Nova política de segurança dos EUA reacende influência na América do Sul e coloca Brasil no centro da estratégia.

Internacional

A nova Política de Segurança Nacional dos Estados Unidos, recentemente publicada pela Casa Branca, provocou forte repercussão internacional ao reposicionar o papel das potências globais e reforçar o interesse estratégico de Washington sobre a América do Sul. O documento, com mais de 30 páginas, aponta mudanças profundas na condução da política externa norte-americana.

A nova diretriz reduz a centralidade da União Europeia, amplia o foco sobre disputas com Rússia e China e resgata conceitos históricos como a Doutrina Monroe, reafirmando a influência dos Estados Unidos sobre a América Latina.

Nos bastidores diplomáticos, cresce a leitura de que o governo Trump deseja que o Brasil assuma protagonismo regional, exercendo influência política e diplomática sobre os países vizinhos.
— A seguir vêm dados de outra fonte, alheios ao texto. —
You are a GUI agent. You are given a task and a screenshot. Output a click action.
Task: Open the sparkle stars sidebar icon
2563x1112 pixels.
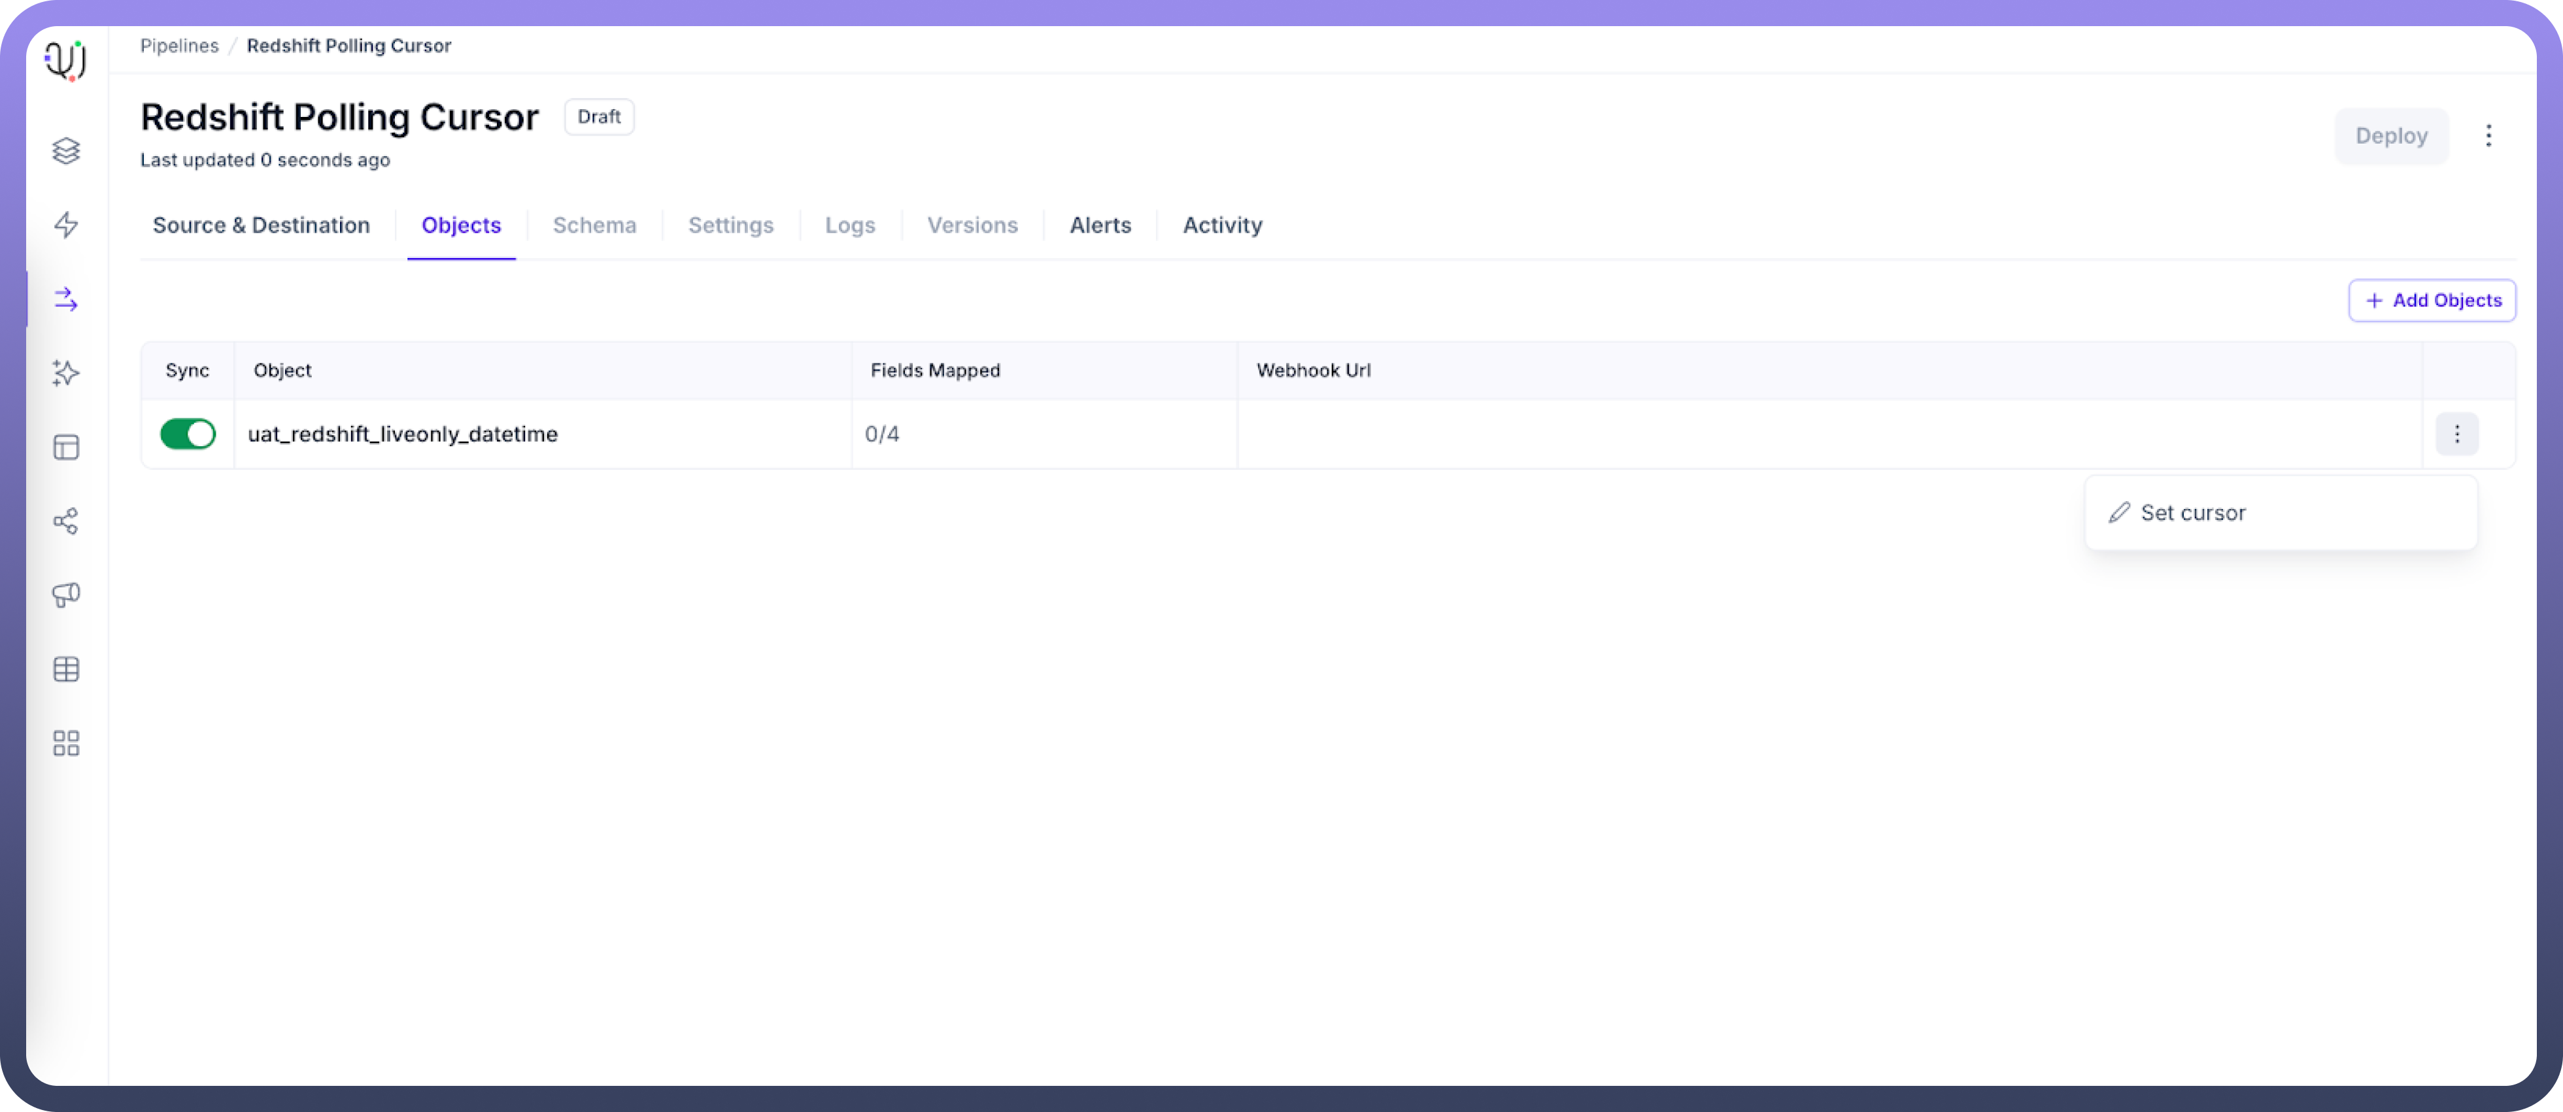66,373
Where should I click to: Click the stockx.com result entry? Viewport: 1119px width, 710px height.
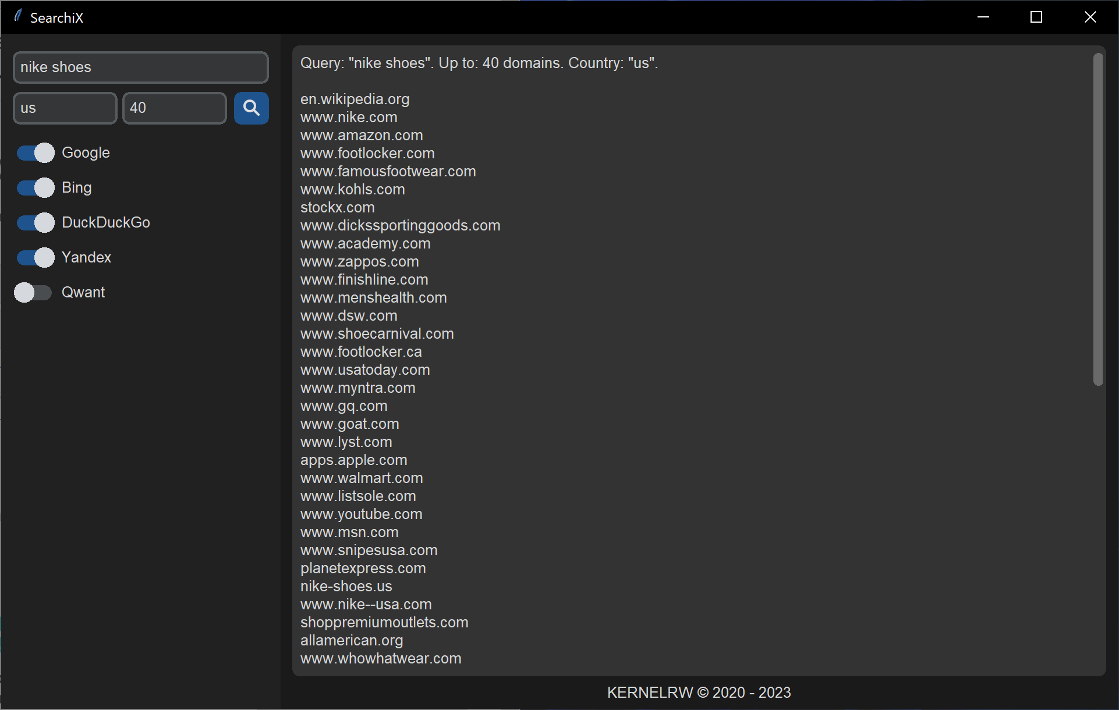click(337, 208)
Mesmo preferindo ideologicamente um governo alinhado à direita, o atual cenário leva Washington a trabalhar com a possibilidade de continuidade de Luiz Inácio Lula da Silva no poder.
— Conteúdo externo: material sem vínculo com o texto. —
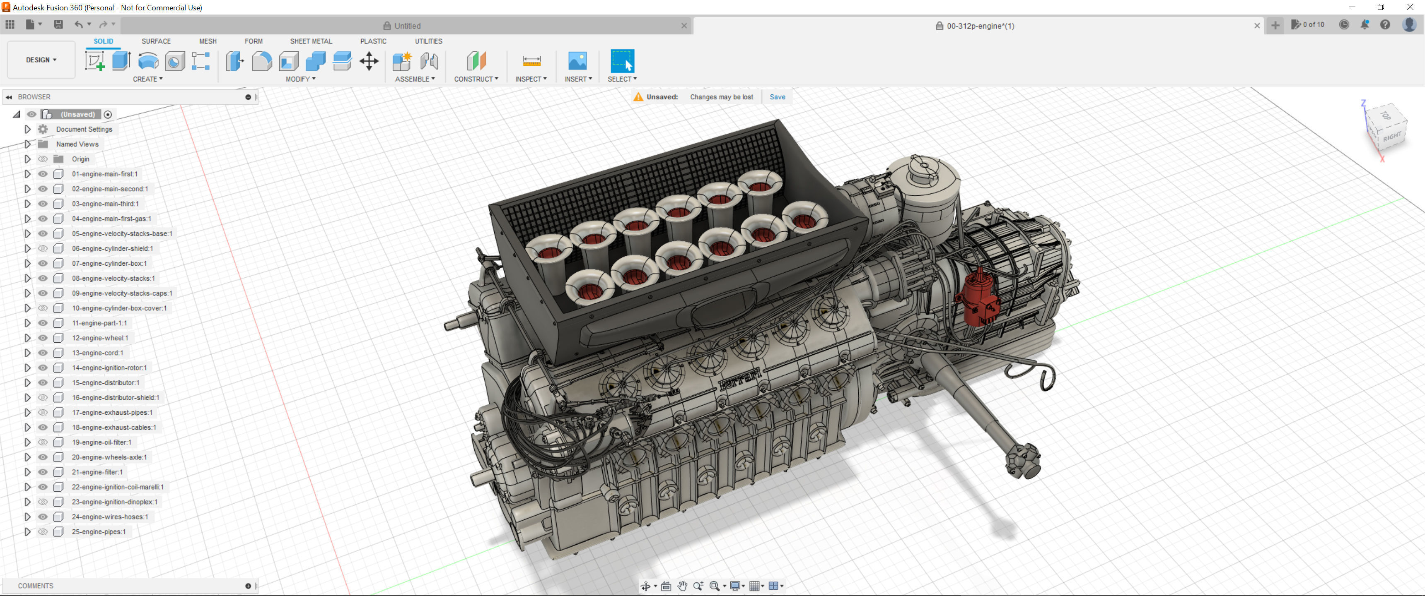The width and height of the screenshot is (1425, 596).
Task: Show the 17-engine-exhaust-pipes component
Action: [43, 412]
O histórico de cooperação entre os dois países não é novo. Em 2004, durante o governo George W. Bush, o Brasil liderou a Missão de Paz no Haiti, sob aval dos EUA, assumindo papel de destaque militar e diplomático até 2017.
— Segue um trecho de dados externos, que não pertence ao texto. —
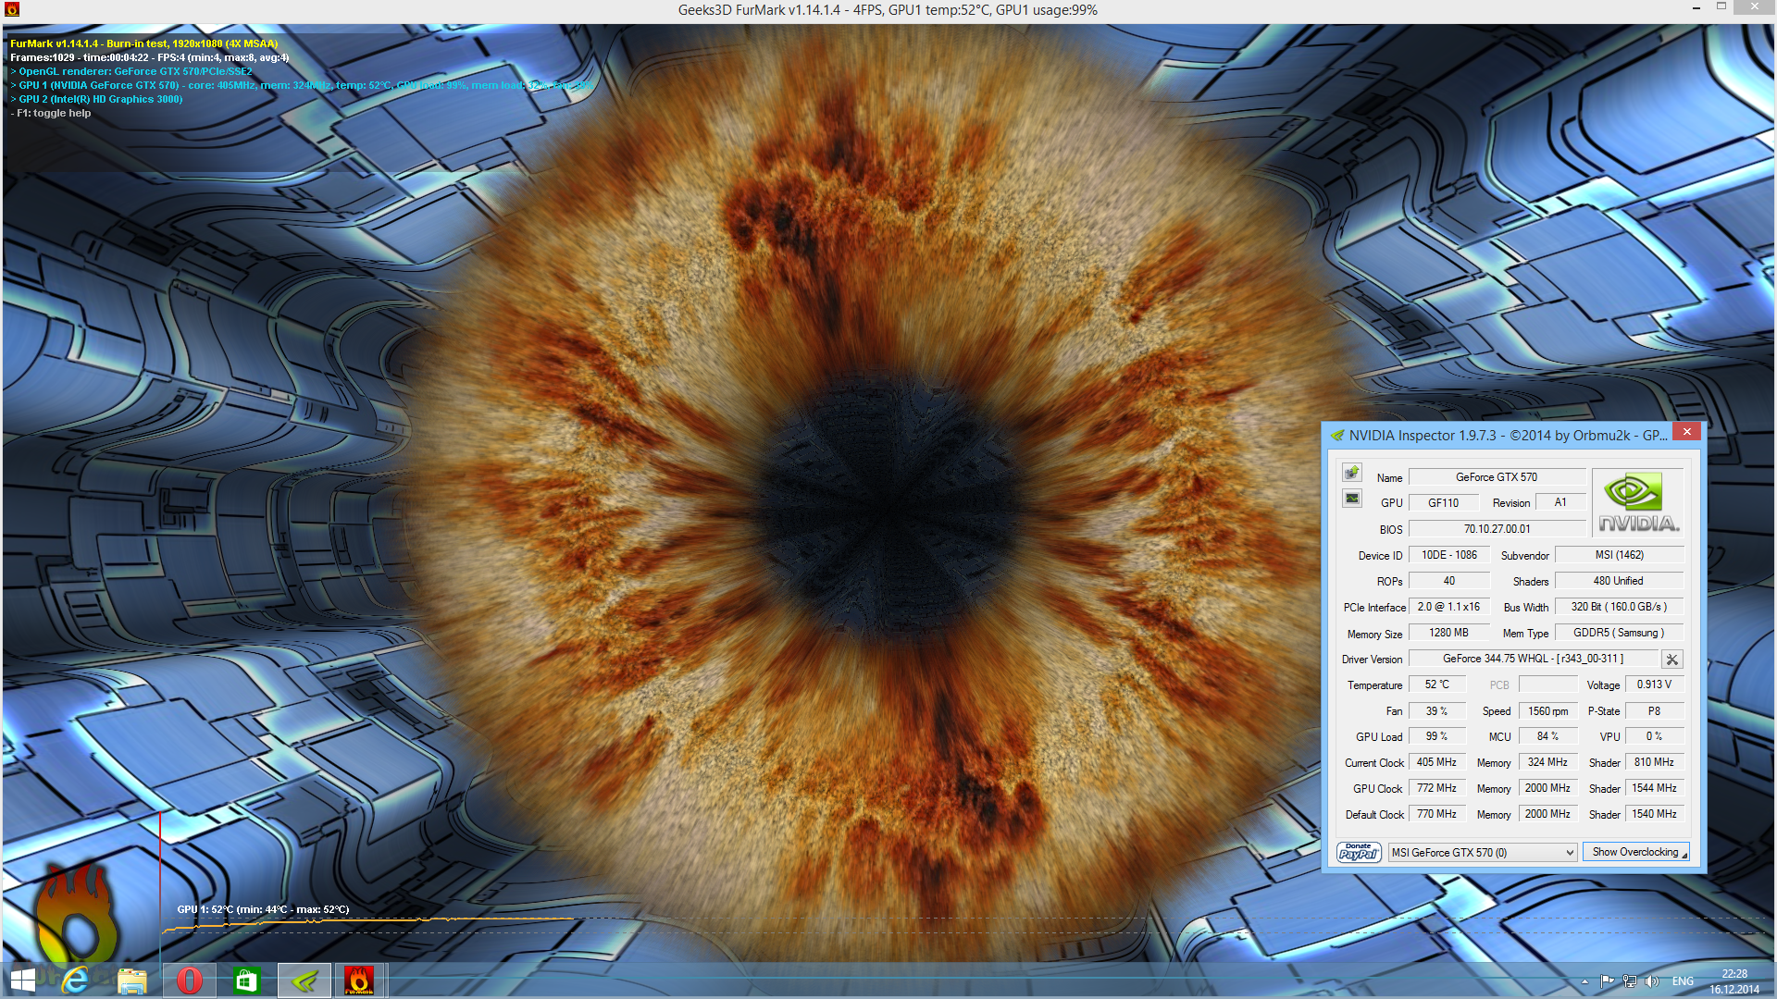Click the volume speaker tray icon
Image resolution: width=1777 pixels, height=999 pixels.
tap(1652, 981)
Atualmente, o enfraquecimento de projetos de integração como a Unasul, o Banco do Sul e outros fóruns regionais facilita esse novo redesenho de poder. A mudança também é vista como um afastamento gradual da política externa “ativa e altiva” que marcou governos anteriores.

No cenário global, o documento também revela movimentos de negociação indireta entre Donald Trump e Vladimir Putin, envolvendo interesses energéticos na Rússia e acordos estratégicos sobre áreas de influência. Para especialistas, o mundo caminha para uma nova divisão de poder semelhante às esferas da Guerra Fria, com os EUA mirando diretamente a América Latina.

A nova diretriz levanta preocupações sobre soberania regional, equilíbrio diplomático e o futuro das relações entre Brasil, Estados Unidos, China e Rússia.